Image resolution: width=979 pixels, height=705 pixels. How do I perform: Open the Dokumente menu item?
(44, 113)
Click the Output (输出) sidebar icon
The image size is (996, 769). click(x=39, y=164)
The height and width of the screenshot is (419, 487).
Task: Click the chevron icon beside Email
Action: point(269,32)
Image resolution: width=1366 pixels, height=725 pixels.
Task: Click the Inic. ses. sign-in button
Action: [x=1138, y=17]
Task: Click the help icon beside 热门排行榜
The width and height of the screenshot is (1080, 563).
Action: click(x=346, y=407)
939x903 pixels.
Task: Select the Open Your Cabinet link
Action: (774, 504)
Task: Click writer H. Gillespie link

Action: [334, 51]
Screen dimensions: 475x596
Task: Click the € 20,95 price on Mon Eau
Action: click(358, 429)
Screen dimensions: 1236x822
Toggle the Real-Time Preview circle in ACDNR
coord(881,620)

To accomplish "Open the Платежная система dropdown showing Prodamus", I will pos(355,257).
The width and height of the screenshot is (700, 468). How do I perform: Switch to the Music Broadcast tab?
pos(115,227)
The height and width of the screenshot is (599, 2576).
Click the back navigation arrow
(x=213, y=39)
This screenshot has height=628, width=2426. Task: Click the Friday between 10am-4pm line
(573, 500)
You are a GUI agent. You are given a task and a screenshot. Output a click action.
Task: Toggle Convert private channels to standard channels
────────
Problem: Please retype all of the records, keeping each line exactly as it is.

Problem solution:
Image resolution: width=979 pixels, height=705 pixels. How do I perform: Open the Dokumente menu item?
(44, 113)
Click the Output (输出) sidebar icon
The image size is (996, 769). click(x=39, y=164)
The height and width of the screenshot is (419, 487).
Task: Click the chevron icon beside Email
Action: point(269,32)
Image resolution: width=1366 pixels, height=725 pixels.
Task: Click the Inic. ses. sign-in button
Action: [x=1138, y=17]
Task: Click the help icon beside 热门排行榜
The width and height of the screenshot is (1080, 563).
Action: click(x=346, y=407)
939x903 pixels.
Task: Select the Open Your Cabinet link
Action: (774, 504)
Task: Click writer H. Gillespie link

Action: [334, 51]
Screen dimensions: 475x596
Task: Click the € 20,95 price on Mon Eau
Action: click(358, 429)
Screen dimensions: 1236x822
Toggle the Real-Time Preview circle in ACDNR
coord(881,620)

To accomplish "Open the Платежная система dropdown showing Prodamus", I will pos(355,257).
The width and height of the screenshot is (700, 468). How do I perform: Switch to the Music Broadcast tab?
pos(115,227)
The height and width of the screenshot is (599, 2576).
Click the back navigation arrow
(x=213, y=39)
This screenshot has height=628, width=2426. Task: Click the Friday between 10am-4pm line
(573, 500)
You are a GUI agent. You are given a task and a screenshot. Output a click action.
Task: Toggle Convert private channels to standard channels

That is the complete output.